O ‘ovo de colher’ é uma das opções que está em alta no mercado. Em Canguçu, a receita caiu no gosto da comunidade nos últimos anos, que teve uma alternativa a mais para o feriado, deixando de ficar restrita somente as opções industrializadas.

A empreendedora Thais Ferraz encontrou na receita uma forma de conseguir uma renda extra no mês. Antes produzindo apenas para os familiares, passou a oferecer para amigos e conhecidos e viu no mercado, uma boa rentabilidade para o investimento.

“Acredito que as pessoas estão substituindo o ovo convencional pelo de colher pelo custo benefício. Além de ser muito melhor, vem recheado e pesa muito mais”. explica a empreendedora. “Faço com chocolate nobre, e recheio de acordo com o gosto dos clientes.

A empreendedora aposta em uma única opção de tamanho para facilitar a produção. Um ovo pesando 400g com o recheio, por um custo de R$ 25,00. As encomendas podem ser feitas pelo facebook.

Já para o zootecnista Marcus Rodrigues, de 26 anos, a opção veio como um aprimoramento nas opções de venda. Após concluir a faculdade e encontrar dificuldade para se inserir no mercado, decidiu vender brownies para ter uma fonte de renda.


“Eu tinha um forno bem pequenininho e uma forma que cabia 12 brownies e meu primeiro pedido era de 82.

A receita veio de uma amiga de Porto Alegre. O primeiro pedido foi feito por uma amiga, para a inauguração de um salão de beleza.

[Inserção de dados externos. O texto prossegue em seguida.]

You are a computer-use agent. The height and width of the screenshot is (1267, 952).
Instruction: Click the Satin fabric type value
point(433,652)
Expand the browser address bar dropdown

“Eu tinha um forno bem pequenininho e uma forma que cabia 12 brownies e meu primeiro pedido era de 82. Eu ainda morava em Pelotas na época e só consegui porque dois amigos me emprestaram a cozinha para eu fazer a primeira entrega. O brownie nasceu, cresceu e é o que é hoje graças ao apoio e ajuda dos meus amigos”

Empregado, Rodrigues passou a dividir as horas entre um salão e as vendas dos chocolates. Depois de um ano, as vendas aumentaram e ele optou por deixar o emprego para se dedicar ao seu negócio.

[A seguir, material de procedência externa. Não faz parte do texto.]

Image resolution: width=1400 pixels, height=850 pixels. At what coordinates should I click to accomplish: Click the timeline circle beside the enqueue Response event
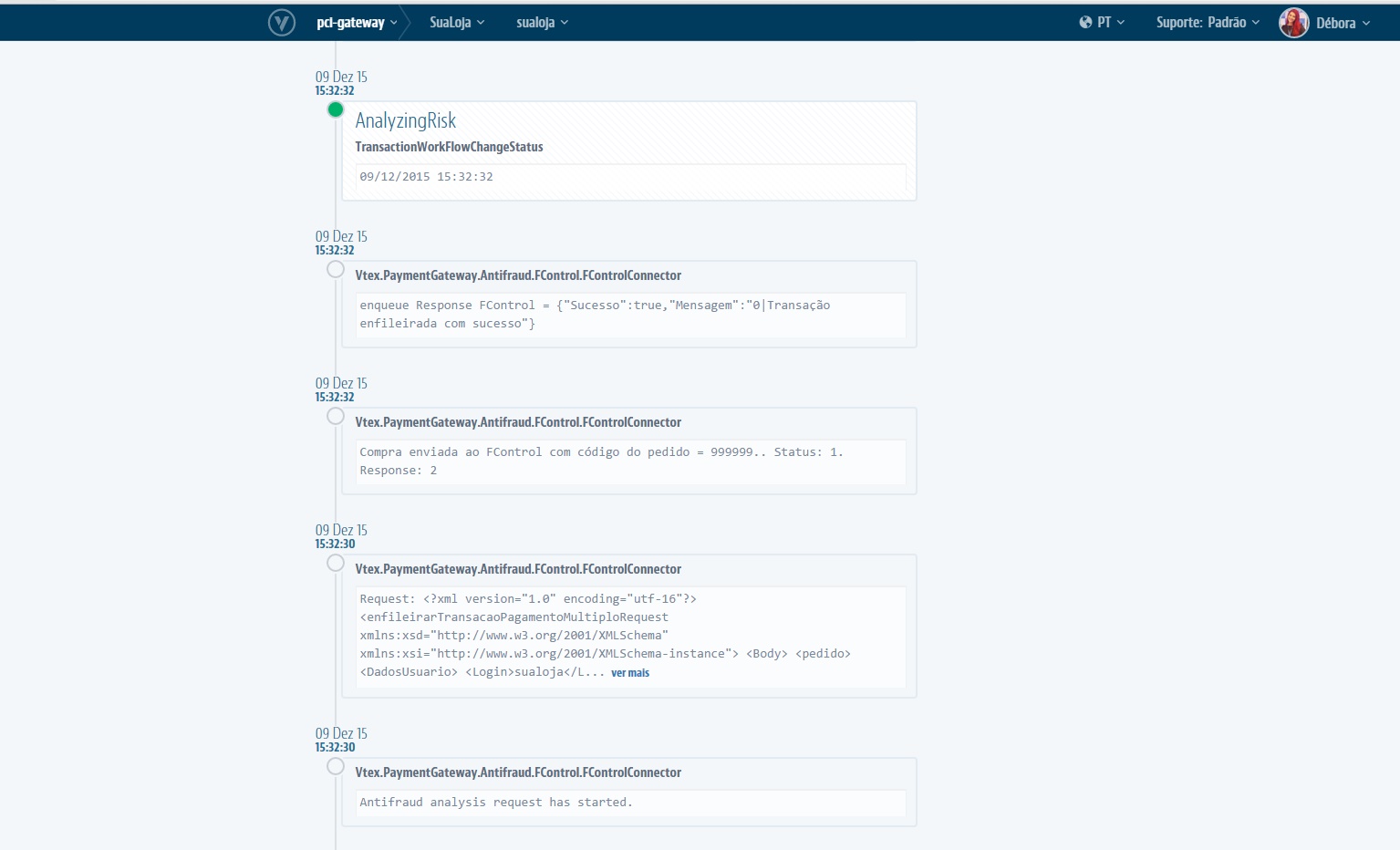click(x=335, y=269)
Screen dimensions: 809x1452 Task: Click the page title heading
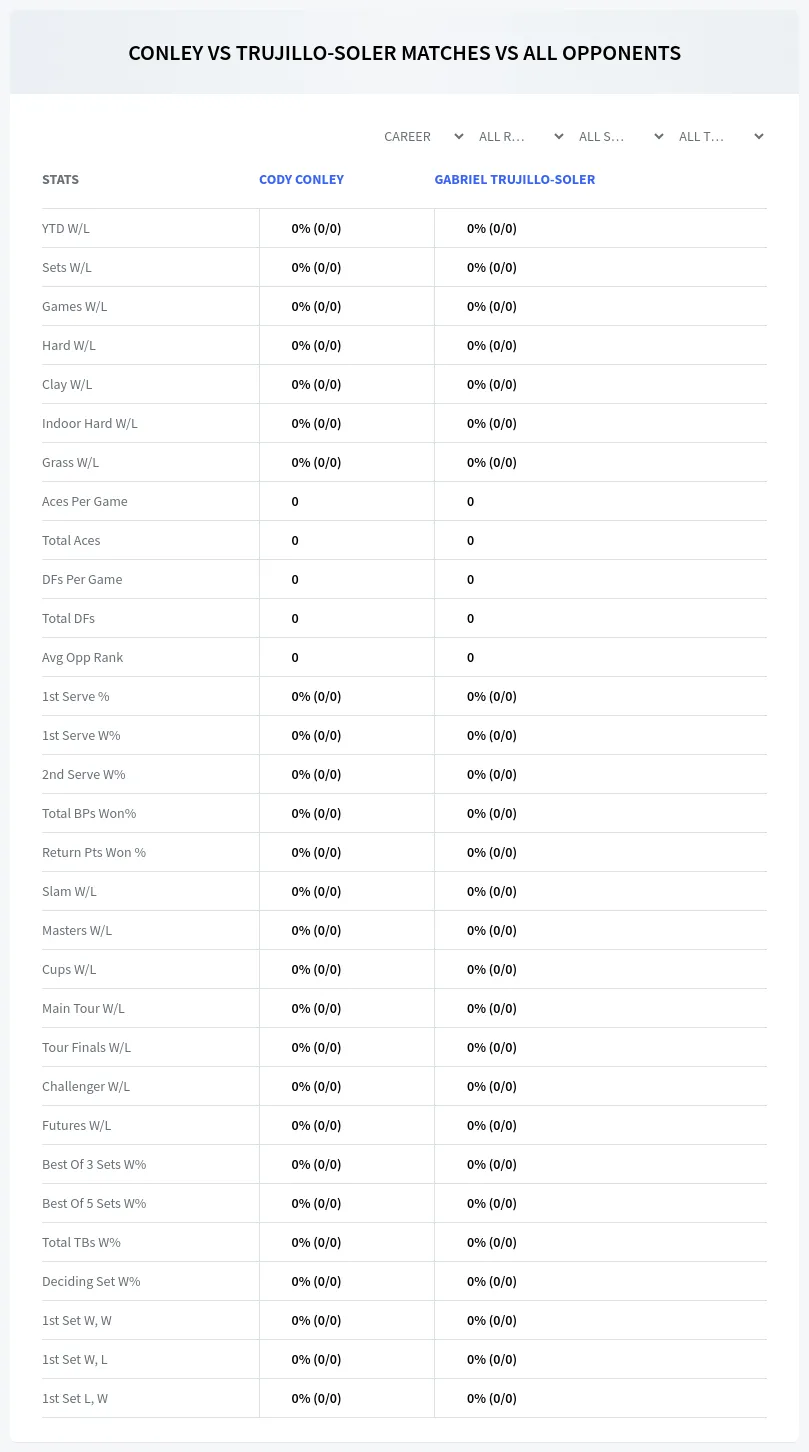click(x=405, y=53)
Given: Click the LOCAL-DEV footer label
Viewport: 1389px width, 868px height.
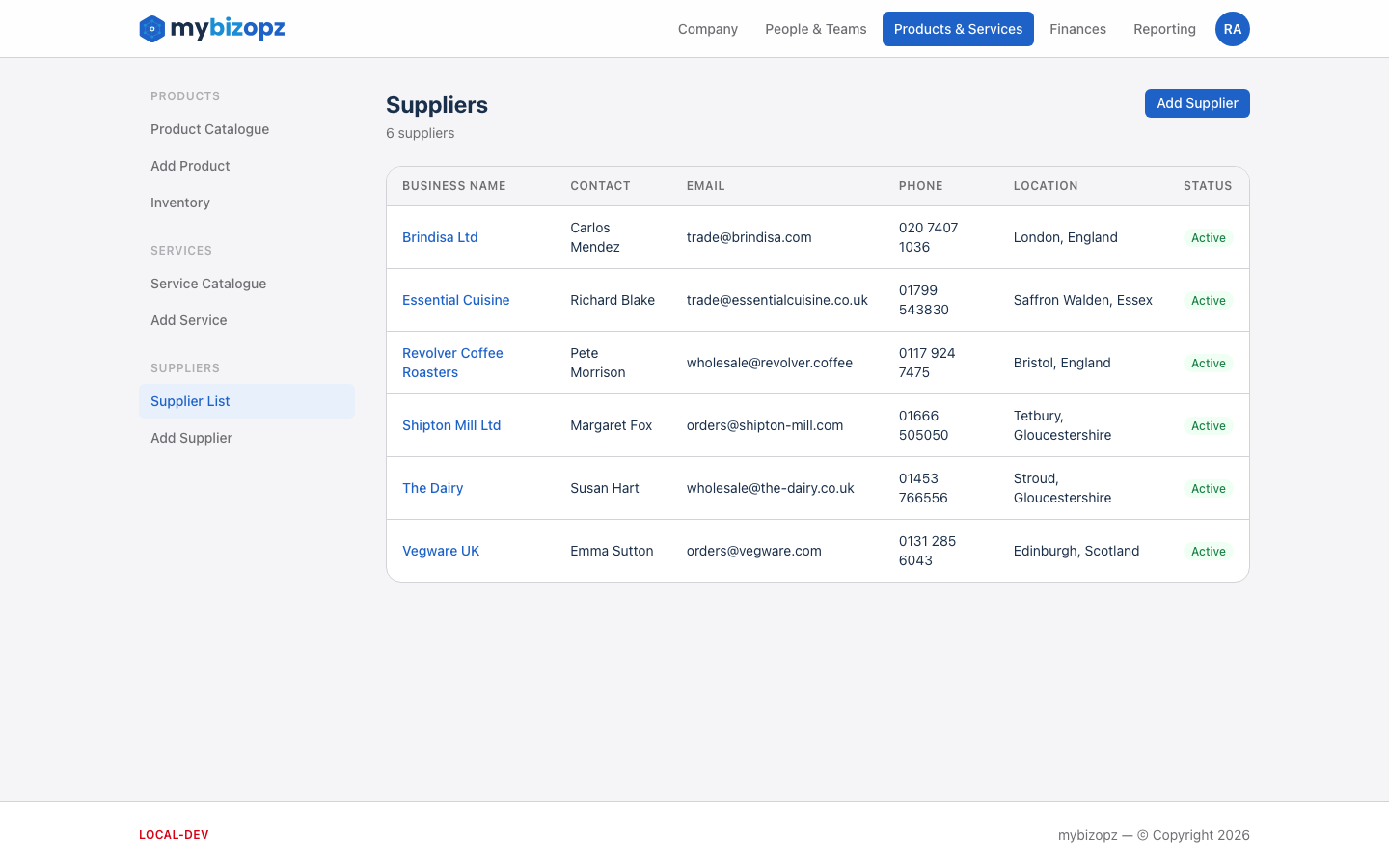Looking at the screenshot, I should [174, 834].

“Cinco pessoas foram fundamentais para o nascimento da Eme Brownie. A Grazi por ter me incentivado muito a começar e ter me dado a receita. Sem ela nada teria acontecido! A Paula que comprou a ideia e divulgou muito ele. A Jéssica e o Felipe por terem me emprestado a cozinha deles, apostando que ia dar certo e o Renan que é o responsável pela arte e todas as fotos.”

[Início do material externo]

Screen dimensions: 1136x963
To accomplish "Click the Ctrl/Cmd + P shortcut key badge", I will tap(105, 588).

O ovo de brownie surgiu só neste ano, quando percebeu que muitas pessoas faziam ovo de colher, e pensou que precisava de algo diferente. Na internet, viu que os ovos de brownie eram uma tendência para este ano e somou ao fato de que mais ninguém na cidade conhecia o produto.

“Eu comprei 20 embalagens pensando que era o suficiente. Na primeira publicação nas redes sociais eu vendi 50, e foi só aumentando. O pessoal comprou a ideia e adorou. Superou as minhas expectativas.”

Diferente do ovo de colher tradicional, em que a casca é feita de chocolate normal, o brownie é feito na forma e depois moldado para adquirir o formato de uma casca de ovo. Depois, vem o recheio, com brigadeiro preto ou branco, dependendo do gosto do cliente e por fim, a decoração: raspas de chocolate e mais alguns brownies em cima.

“Esse é o diferencial. A combinação do brigadeiro com os brownies. O pessoal começou a provar e todo mundo se apaixonou. Eu comecei a ter pedido e a ver que dava certo.”

Animado com o sucesso, Rodrigues explicou que já tem algumas idéias no mesmo estilo para as próximas datas comemorativas e que pretende abrir encomendas pós-páscoa para quem não conseguir comprar antes da data.

São três opções de tamanho: 250g (R$ 25), 350g (R$ 35) e 500g (R$ 45). As encomendas podem ser feitas por telefone (53 98101.2490), whatsapp, instagram e facebook.

“O mais importante não é o retorno financeiro que obtive, mas o ato de fazer alguma coisa para as pessoas e ouvir que o quanto elas gostaram. O sentimento positivo é muito maior e mais gratificante que o retorno financeiro.”